Interestingly, from what I've read online, Beard is in some major museums.  He's in the museums, however, because this ruse of his is felt to be so clever. Could he have gotten into the major museums without this little ruse? Possibly, if he had wanted to, but the reason he's in the big places seems due to the 'joke' he is playing in regard to art. 

The irony, of course, is that if Beard is mocking artist 'branding,' this mocking is now Beard's own 'brand.'  If you can't beat 'em, join 'em.

Of course, there are deeper levels of parody in this art work as well.  For instance, it could be that Beard is poking fun at how an artist's inner obsessions or anxieties can be so readily transferred to the canvas.  Why have there been so many female nude paintings in the history of art, for instance?  

OK, a naked woman might represent something symbolically and one could even argue that the artists were experimenting by drawing the human figure.  Or it could be that there have been lots of horny dogs among the great masters.

Walking into ClampArt for this show, I immediately realized I was looking at art by a gay man.  Indeed, there was no denying that this guy was flaming  (the fictional artist was flaming).  Beard goes way overboard (I can see this now that I know the joke/secret) in conveying this.  Indeed, the pessimism reflected in the greenish tones or in the paintings of young men attempting violent suicide might be interpreted as a response to the lack of understanding and outright hostility toward gay folks during that time.   

Beard, like a type of novelist, creates a gay artist working during a time when homosexuality was considered a mental illness and when you could probably get lynched for being gay.  We see the work of a conflicted person - he cannot help but express his true nature, but it is expressed dolefully. 

So here's where I think I get Beard's "joke."  When we go to an art museum, we don't think, 'Oh I'm going to go see the sensual obsessions of the socially-repressed and anxious homosexual Michaelangelo.'  Nor do we think, "Ah, I wanna go see the unresolved sexual conflict that artist x lived with his whole life."  You expect to see 'art' but sometimes the artist presents something a little more (or less) than art on the canvas and he (she too?), apparently can't help it. It just pours out.

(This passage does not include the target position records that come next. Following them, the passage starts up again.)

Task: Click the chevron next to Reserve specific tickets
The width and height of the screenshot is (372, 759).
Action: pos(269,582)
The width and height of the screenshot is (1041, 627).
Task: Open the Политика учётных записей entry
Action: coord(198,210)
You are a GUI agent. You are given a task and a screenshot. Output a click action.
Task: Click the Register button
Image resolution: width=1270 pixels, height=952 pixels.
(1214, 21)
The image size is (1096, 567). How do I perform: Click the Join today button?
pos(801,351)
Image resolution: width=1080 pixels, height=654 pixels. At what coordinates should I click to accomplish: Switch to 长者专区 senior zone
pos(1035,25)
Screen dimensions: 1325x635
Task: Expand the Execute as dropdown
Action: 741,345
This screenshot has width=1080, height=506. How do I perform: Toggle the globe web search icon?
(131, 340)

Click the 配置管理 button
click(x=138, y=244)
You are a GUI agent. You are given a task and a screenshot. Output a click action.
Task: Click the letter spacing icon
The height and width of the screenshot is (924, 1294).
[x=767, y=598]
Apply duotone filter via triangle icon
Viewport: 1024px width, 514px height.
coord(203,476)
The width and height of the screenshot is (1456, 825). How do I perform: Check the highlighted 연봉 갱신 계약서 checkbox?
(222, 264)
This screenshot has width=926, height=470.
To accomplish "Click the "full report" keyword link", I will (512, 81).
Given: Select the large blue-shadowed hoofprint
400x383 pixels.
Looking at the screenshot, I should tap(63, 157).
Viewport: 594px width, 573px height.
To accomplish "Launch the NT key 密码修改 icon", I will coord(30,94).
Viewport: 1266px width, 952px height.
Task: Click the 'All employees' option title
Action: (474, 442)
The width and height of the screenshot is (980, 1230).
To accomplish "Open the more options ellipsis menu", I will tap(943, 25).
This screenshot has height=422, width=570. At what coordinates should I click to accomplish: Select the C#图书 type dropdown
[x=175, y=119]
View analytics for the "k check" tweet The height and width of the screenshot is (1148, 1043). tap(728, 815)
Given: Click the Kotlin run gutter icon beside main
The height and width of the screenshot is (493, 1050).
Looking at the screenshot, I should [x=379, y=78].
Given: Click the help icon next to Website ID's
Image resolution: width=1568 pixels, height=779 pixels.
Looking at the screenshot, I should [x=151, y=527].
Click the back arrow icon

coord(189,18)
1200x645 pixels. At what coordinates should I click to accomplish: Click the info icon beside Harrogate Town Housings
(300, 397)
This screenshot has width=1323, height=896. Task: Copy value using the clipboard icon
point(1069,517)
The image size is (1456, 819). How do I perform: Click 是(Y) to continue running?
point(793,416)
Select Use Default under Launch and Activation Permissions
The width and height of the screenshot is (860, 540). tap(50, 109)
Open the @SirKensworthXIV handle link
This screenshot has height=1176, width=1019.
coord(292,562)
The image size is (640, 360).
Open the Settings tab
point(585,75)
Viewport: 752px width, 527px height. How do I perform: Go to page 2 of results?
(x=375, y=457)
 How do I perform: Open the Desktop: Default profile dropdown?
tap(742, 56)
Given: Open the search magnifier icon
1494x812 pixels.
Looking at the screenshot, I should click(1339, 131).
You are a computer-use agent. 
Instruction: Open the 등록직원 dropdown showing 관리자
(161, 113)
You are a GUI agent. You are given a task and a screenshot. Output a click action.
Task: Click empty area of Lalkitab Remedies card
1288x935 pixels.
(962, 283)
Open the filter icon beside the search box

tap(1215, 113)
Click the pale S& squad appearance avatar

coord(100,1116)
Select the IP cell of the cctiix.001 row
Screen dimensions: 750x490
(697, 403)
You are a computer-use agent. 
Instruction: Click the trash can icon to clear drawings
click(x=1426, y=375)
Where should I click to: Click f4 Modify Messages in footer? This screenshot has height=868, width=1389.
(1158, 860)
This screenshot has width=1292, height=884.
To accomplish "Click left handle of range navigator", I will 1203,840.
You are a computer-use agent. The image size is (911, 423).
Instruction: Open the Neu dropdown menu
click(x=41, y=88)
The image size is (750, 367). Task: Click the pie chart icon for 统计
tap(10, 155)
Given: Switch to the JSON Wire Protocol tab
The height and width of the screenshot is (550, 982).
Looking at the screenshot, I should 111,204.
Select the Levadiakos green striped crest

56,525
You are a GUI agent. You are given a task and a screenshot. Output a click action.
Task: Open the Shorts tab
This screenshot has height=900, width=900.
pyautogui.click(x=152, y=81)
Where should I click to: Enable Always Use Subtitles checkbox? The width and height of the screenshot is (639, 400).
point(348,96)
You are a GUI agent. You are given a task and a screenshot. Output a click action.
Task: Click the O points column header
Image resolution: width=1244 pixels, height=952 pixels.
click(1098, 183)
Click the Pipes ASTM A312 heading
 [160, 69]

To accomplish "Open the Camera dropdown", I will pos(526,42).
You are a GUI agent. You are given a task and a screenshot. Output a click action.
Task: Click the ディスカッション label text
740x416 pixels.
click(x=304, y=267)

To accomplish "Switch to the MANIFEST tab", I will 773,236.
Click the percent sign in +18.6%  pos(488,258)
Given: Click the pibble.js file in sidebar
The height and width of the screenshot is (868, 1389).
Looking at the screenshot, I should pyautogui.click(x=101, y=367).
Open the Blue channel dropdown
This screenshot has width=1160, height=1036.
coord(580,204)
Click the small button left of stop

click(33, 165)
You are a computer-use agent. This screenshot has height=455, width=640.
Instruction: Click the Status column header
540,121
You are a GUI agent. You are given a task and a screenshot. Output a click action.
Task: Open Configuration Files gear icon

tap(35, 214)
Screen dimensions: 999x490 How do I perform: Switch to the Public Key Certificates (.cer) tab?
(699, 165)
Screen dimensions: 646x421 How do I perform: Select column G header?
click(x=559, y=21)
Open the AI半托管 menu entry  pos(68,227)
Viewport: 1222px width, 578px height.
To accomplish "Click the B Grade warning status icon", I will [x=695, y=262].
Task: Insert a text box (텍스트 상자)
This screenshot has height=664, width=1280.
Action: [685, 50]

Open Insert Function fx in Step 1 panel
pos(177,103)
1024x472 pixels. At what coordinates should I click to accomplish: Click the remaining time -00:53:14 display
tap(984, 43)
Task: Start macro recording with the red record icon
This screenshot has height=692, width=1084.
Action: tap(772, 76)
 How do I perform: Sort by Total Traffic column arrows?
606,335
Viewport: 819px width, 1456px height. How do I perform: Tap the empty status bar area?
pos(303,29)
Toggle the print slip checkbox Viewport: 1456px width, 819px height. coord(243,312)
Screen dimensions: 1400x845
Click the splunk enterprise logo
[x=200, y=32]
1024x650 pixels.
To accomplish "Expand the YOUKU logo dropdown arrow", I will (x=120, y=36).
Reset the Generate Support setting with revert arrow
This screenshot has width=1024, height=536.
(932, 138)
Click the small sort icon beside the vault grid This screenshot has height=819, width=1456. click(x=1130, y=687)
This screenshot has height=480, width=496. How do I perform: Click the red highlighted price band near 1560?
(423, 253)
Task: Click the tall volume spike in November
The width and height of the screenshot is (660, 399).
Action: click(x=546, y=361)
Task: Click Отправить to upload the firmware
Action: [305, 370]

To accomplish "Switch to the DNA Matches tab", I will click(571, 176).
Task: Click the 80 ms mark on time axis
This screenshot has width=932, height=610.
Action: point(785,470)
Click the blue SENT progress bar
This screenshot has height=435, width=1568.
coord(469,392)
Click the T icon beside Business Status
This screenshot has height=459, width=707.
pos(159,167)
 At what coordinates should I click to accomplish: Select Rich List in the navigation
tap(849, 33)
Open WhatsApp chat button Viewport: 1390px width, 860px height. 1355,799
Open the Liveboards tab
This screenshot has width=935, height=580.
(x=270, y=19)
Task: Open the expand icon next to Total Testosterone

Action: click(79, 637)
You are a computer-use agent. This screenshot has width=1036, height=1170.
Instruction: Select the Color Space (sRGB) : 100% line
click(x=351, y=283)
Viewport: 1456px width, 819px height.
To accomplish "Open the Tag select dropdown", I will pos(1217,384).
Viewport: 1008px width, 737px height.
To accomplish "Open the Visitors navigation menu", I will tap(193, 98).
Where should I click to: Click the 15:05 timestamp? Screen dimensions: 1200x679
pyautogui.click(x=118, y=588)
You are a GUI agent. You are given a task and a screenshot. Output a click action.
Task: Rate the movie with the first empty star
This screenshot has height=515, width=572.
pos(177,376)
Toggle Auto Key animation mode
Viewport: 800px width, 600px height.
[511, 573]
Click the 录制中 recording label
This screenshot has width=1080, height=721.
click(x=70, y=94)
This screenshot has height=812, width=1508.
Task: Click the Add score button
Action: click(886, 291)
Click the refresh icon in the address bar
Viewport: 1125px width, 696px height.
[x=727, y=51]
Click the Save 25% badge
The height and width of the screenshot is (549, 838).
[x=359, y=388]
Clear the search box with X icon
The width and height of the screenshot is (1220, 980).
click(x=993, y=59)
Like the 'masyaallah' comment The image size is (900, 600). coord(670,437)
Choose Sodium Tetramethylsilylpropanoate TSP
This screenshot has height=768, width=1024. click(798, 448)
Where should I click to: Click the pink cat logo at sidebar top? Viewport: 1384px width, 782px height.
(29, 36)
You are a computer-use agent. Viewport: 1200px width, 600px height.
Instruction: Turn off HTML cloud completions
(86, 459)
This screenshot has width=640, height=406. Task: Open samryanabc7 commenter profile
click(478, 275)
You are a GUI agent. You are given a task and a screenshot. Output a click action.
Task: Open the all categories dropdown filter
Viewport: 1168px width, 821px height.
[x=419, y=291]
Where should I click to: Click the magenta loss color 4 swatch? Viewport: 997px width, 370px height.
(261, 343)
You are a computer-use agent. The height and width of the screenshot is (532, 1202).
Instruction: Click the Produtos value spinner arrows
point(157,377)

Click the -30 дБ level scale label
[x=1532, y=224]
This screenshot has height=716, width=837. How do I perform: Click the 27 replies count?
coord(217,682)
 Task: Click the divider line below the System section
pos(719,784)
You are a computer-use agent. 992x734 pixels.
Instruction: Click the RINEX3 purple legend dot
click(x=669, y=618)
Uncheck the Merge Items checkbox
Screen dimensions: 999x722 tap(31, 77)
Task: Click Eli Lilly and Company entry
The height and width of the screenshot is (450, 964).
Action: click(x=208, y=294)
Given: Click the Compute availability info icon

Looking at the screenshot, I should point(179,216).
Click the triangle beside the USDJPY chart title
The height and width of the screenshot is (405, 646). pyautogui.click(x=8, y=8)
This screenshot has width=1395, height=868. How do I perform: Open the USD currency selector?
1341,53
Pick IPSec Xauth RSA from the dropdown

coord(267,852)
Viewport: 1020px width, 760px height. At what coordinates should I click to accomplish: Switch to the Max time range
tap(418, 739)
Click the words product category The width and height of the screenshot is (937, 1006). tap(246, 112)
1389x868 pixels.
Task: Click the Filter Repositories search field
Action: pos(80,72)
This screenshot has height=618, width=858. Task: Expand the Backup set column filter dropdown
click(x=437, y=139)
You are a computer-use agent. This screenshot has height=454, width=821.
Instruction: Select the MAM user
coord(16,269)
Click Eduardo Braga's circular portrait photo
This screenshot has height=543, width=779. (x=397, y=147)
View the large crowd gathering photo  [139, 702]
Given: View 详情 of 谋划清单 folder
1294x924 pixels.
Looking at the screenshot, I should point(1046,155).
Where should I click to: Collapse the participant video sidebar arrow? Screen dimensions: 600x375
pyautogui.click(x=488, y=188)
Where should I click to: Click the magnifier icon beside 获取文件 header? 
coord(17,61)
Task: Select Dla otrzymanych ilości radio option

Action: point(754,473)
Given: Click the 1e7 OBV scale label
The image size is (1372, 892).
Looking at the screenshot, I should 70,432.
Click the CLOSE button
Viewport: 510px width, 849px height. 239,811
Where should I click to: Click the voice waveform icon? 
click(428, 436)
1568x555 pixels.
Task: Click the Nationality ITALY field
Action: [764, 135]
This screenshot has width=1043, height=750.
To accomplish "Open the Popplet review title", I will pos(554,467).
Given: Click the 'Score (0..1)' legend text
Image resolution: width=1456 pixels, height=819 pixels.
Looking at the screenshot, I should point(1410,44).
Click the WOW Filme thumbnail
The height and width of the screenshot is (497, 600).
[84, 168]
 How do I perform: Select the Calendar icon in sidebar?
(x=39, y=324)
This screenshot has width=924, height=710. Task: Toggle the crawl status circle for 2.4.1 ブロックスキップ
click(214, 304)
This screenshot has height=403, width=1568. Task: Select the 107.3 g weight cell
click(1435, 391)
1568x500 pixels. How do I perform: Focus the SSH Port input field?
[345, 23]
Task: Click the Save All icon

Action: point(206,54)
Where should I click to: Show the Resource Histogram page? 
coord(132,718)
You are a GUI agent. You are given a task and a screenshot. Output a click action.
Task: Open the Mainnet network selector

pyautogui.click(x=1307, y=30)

So you've got sexual conflicts, concerns, obsessions and anxieties on canvases all throughout the history of art (Guido Reni's St. Sebastian?  Any St. Sebastian!? Looked at anything by Caravaggio lately? Munch's women as 'vampires?' Picasso's Les Demoiselles d'Avignon? etc.) and people often don't even recognize this.  Indeed, if Sargeant had been a 'real' 1930s artist, unknowing, non-gay-friendly critics of the time might have missed the obviously gay orientation completely.  

The focus on virile, rippling young men would have been interpreted as the artist's emphasis on American strength of character or the virile, male brawn that will pull us out of the Depression.  Or, maybe Beard is pointing out that you are only going to get this type of art during periods of oppression for gay people. If folks could openly experience their sexuality and represent it freely, you wouldn't get it in such a sublimated form on canvas. 

We don't think of some of the German expressionists or the surrealists as working out their heterosexual and/or sado-masochistic demons on canvas, we consider this great art. I think that's the big joke Mark Beard is telling.  Art has always been a canvas for the exploration of the artist's own sexual inclinations, anxieties and development.  Sure a lot of art is meaningful in a non-sexual manner.  But there's an awful lot of sex stuff that people are not catching.